Why place-based transformation requires teams to work at all levels of the system
blog | Words Sarah Ward | 09 Mar 2021
Part six of our series shows how successful, sustainable change requires action from top to bottom and back up again.
The history of place-based transformation is littered with experiments, operating at different levels: from regional development partnerships to local enterprise partnerships, from neighbourhood renewal to Cities of Culture.
Few of these achieve sustainable impact for the people who live there. Regional efforts often do not take account of the identities, culture and aspirations of local towns and communities – the distinctive features, the unique feel and mood of a place. These projects fall into the trap of stuff being ‘done to’, rather than ‘with’ people. Equally, projects working at a neighbourhood level alone often stumble on their ability to access resources and influence decision-makers to realise local priorities (see Lankelly Chase).

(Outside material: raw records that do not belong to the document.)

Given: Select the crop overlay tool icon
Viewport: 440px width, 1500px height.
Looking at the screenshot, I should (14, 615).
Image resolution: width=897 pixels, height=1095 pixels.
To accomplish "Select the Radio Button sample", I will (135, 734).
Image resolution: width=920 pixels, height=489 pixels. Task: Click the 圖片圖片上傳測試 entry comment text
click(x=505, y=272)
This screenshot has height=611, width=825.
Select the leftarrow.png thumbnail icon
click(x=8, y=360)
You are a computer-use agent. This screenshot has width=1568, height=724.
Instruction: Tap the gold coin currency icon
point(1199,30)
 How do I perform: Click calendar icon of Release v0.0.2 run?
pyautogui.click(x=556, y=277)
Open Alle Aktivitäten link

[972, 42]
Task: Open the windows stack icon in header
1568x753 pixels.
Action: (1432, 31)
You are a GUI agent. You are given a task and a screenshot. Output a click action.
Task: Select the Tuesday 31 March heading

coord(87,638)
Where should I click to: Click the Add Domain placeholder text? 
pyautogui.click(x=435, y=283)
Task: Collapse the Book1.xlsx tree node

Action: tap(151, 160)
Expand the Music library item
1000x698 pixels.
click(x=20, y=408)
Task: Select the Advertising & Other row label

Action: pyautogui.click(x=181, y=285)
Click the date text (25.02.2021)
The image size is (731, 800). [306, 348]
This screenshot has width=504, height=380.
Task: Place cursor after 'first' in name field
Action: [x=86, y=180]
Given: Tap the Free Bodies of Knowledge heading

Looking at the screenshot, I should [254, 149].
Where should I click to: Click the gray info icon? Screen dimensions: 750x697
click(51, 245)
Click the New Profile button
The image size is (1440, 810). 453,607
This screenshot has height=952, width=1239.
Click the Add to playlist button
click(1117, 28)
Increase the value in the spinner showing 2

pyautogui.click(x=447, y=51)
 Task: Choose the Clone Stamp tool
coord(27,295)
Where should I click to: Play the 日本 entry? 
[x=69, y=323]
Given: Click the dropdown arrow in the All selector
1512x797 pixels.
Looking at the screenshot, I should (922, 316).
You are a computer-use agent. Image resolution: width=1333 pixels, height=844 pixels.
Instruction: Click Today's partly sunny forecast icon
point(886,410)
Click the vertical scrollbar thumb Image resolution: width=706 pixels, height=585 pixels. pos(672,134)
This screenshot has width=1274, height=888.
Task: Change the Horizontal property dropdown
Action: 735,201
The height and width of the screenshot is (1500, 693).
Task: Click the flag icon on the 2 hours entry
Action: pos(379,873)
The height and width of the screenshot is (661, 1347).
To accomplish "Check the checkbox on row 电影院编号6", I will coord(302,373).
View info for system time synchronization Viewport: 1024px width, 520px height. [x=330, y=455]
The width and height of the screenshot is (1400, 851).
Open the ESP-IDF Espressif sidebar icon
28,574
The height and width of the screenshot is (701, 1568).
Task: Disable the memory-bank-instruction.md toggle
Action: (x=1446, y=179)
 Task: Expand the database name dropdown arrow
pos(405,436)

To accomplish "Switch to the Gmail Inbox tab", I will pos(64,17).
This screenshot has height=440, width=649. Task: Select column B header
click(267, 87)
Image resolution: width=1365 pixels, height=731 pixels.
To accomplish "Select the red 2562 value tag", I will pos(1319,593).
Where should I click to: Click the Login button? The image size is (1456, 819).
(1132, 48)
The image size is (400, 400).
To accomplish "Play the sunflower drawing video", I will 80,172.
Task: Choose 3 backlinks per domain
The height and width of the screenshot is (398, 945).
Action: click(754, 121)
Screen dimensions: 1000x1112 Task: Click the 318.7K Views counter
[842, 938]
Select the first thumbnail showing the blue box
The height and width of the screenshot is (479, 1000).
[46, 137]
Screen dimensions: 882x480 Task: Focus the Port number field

Nick’s blog explored how successful place-based transformation shares a commitment to a bold vision or a set of outcomes. And that vision needs to live in the hearts and minds of people living and working up, down and across a place if the aspiration is for sustainable transformation.
Place-based transformation requires many people to play many different roles that are aligned to their unique strengths and perspectives. Equally importantly, they must recognise their limitations, and the valuable contributions of others.
For instance, community members can be powerful agents of change, and create supportive environments to build trust, gather insights, and gain buy-in. Funders can create incentives and offer support to realise great ideas. Local government can redesign services and infrastructure to help realise a new vision. Intermediaries can facilitate new connections between organisations and institutions used to working in silos. National government can change regulation, policy and investment to support local transformation. None can achieve change alone.
Global ‘bright spots’ of place-based transformation highlight that sustainable transformation that improves the lives of all who live there requires engagement, change and action all the way from the hyper-local, through towns, city-regions, and national government too.
A case in point is offered by Medellin, a pioneering Columbian city that has successfully tackled entrenched poverty in the city and which was named the “most innovative city in the world” in 2013. Its work spanned participatory budgeting with communities at the heart of transformation, all the way through to national changes in legislation to change the status of informal “comunas” because of a shortage of land for social housing.
Fourteen years ago in Pittsburgh, the founder of Remake Learning brought together a diverse group of people to talk together informally about educational issues that had surfaced, over coffee and pancakes at a local hotspot. This human experience provided a safe space for a librarian, a roboticist, a technologist, an artist and a teacher to discuss some hard issues. Today Remake Learning is a network of businesses, educators, civic and cultural institutions, foundations and government (to name a few) providing equitable learning opportunities in Pittsburgh for young people to help them navigate rapid technological and social change.
In our own work at Innovation Unit, participatory processes that engage change agents from every bit of the systems we work in are part of our DNA.
Working in partnership with Innovation Unit Australia New Zealand and the Government of Bermuda, we are putting co-design at the heart of our change process to collaboratively transform Bermuda’s public school system via a project called Learning First.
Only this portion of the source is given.